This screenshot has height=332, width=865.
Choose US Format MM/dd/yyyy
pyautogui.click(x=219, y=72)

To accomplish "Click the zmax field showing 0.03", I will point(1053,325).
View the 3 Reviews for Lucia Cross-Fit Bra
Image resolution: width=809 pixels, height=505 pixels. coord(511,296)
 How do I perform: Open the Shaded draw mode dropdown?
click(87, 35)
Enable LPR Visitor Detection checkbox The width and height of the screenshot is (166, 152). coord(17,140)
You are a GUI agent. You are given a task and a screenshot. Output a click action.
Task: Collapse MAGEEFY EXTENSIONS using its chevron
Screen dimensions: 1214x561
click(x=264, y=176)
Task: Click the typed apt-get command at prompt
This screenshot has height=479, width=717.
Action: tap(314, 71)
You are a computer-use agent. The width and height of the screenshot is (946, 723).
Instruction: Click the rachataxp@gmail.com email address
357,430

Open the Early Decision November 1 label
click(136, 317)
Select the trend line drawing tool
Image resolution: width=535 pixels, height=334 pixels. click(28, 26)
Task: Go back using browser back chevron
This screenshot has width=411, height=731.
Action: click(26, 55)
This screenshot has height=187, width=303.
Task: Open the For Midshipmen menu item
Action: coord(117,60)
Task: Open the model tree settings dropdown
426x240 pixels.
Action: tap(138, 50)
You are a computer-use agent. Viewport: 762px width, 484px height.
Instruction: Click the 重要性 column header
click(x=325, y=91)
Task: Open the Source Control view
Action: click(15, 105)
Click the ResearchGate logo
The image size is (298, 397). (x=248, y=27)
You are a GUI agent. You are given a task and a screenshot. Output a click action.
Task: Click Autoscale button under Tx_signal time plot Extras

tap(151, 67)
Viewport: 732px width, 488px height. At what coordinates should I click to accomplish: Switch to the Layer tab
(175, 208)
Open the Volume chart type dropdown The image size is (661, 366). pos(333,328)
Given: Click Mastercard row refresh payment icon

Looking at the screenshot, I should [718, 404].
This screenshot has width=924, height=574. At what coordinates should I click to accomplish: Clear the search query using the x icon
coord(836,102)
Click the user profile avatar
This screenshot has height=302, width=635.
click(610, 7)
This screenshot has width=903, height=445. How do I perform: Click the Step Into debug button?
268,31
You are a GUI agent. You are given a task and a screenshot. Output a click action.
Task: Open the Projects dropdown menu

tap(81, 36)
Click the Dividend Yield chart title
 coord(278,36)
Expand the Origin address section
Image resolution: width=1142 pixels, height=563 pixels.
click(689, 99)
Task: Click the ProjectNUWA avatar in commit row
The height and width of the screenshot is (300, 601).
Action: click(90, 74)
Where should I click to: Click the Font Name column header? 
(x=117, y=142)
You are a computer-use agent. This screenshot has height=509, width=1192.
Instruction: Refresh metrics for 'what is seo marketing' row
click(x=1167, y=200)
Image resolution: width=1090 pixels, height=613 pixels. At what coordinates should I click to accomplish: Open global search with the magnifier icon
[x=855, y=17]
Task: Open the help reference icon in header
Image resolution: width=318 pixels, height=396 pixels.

□ □ □ □ □

**What the task requires:**
Whenever the word "avatar" appears in a line above, copy that line.

**Response:**
Click the user profile avatar
Task: Click the ProjectNUWA avatar in commit row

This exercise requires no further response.